Today's Google Doodle doesn't look the way I think a "Borges" illustration ought to look -- somehow it's too sci-fi. Yes, Borges wrote speculative fiction, but he was steeped in erudition, enthralled by the thinkers who had come before him, and fascinated by dreams and mysticism and conspiracies... The image above is too bright, too orderly, too futuristic.
Nonetheless I am happy that Google chose to honor him on this day. "The Aleph" might just be my favorite short story of all time -- I think it is absolutely perfect. And, as a playwright, I find myself thinking about "The Secret Miracle" an awful lot, sometimes praying for a secret miracle of my own!
I read the complete short stories of Borges the summer I was 17 and keep meaning to do a lengthier post on him. But I can't afford to do so at the moment: there are no secret miracles, and time marches on apace. And besides, you'd be better served by reading the actual JLB than by reading my opinions of his work. I encourage you to check out the above two stories -- and feel free to come back and tell me your thoughts on him. Or let me know your personal favorite Borges story.
Other great writers born on August 24: Jean Rhys (someday, too, I'll write about why I think Wide Sargasso Sea is overrated and Voyage in the Dark is underrated) and A.S. Byatt (a favorite of mine; see all my Byatt posts here).
I´ve been re-reading Borges (not for his anniversary, we commemorate the 25 years of his death too) and I guess trsnslating him is tricky, only himslef could have done it or write directly in English (no, better not on second thoughts).
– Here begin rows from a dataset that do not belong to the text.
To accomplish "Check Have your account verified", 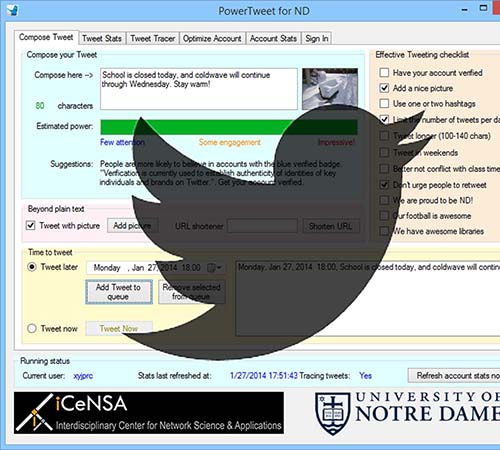I will click(384, 72).
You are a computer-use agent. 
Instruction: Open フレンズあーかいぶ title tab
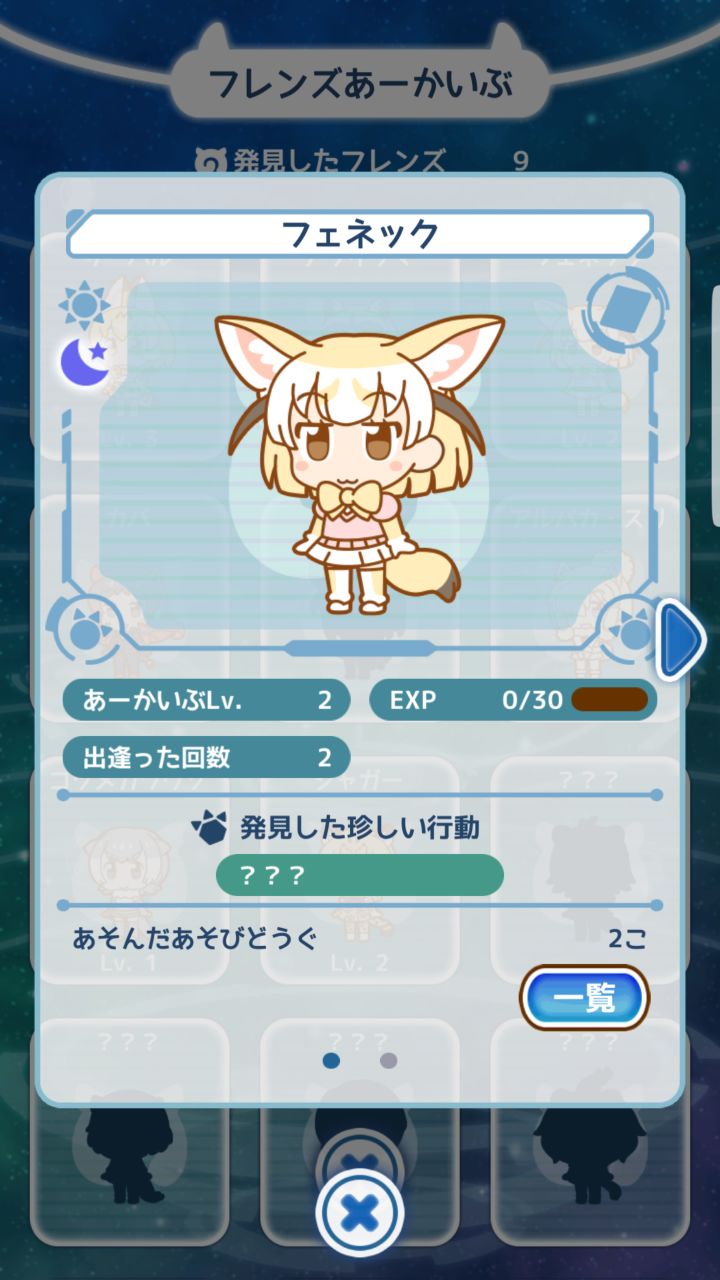pos(360,83)
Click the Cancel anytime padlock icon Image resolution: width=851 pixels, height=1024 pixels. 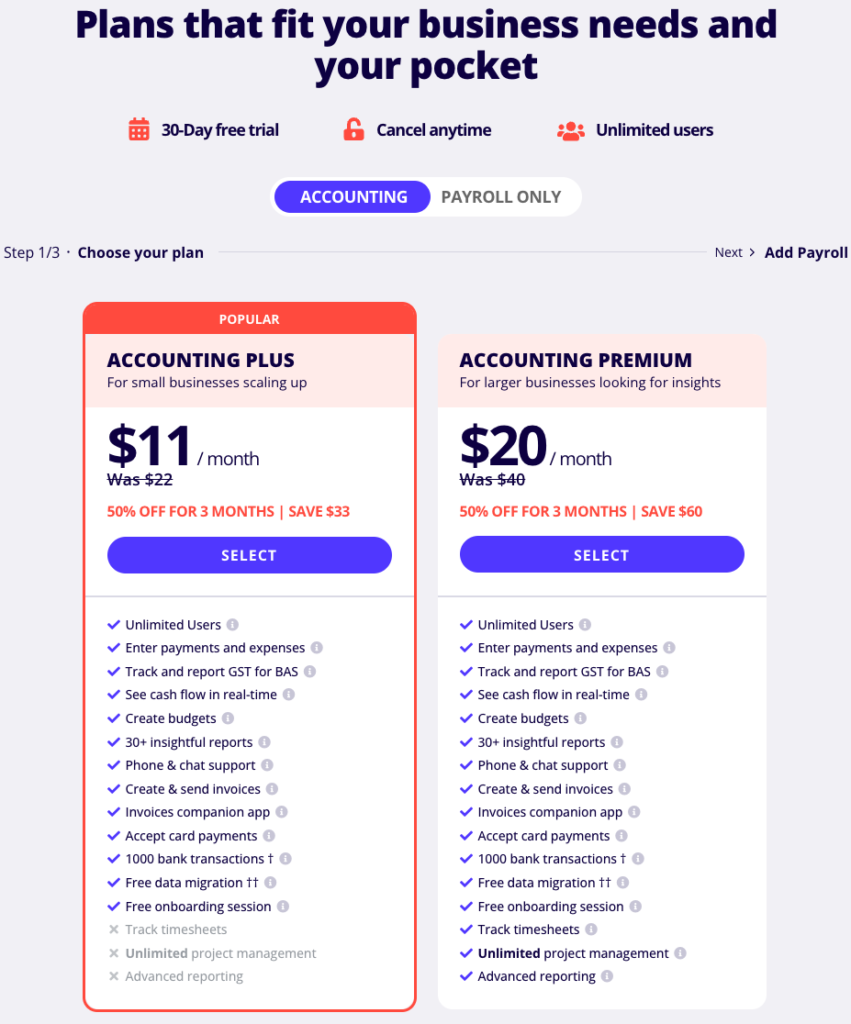354,130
ReplyDeleteMy spanish editon of the Aleph includes another stanza that is not on the translation you link, it comes after the paragraph about Australia and runs:
Sepan. A manderecha del poste rutinario/(viniendo, claro está, desde el Nornoroeste)/se aburre una osamenta-¿color? blanquiceleste/que da al corral de ovejas catadura de osario.
Or:
Learn. On the right hand of the rutinary pole/coming, of course, from North by northwest/a caracass bores-colour? bluewhite/confering the corral an air of graveyard.
My favourite Borges story is Tlön, Uqbar, Orbis tertius for its assumption that reality may be created by words (quite a christian idea if you think); probably the most important for spanish literature (I mean the language, not just the country) are Pierre Menard and Funes. Borges wrote somewhere that The South was his best one.
As for chronology, the list of writers born in 1899 is not without interest: Hemingway, Nabokov,...
We expect your long entry about Borges, is he well known for american readers? In Argentina he is said to be quite a "stone" to the development of new writers (the famous agony of influence i guess). Thanks for being so interestig Marissa and I hope you don´t need any secret miracle to finish your play. Why don´t you brace up and write a play in verse?
Daneri's dreadful poetry is one of my favorite aspects of "The Aleph." But I could see how it would be hard to translate. The translation I linked to was done by Norman Thomas di Giovanni in collaboration with Borges, though, so I guess the great man approved it!
ReplyDelete"Tlön, Uqbar, Orbis Tertius," "Funes," "Pierre Menard" -- all terrific and very memorable. Funny, I don't recall "The South" at all. I will have to reread it.
I do think that Borges is one of the best-known Spanish-language authors in the United States -- though his legacy is not a "stone" for us the way it is for Argentinians.
If I wrote a play in verse, Shakespeare would definitely be my "stone"! Very hard for any English-language playwright to try to compete with Shakespeare; maybe that's why verse drama died out more quickly in England than it did in the rest of Europe?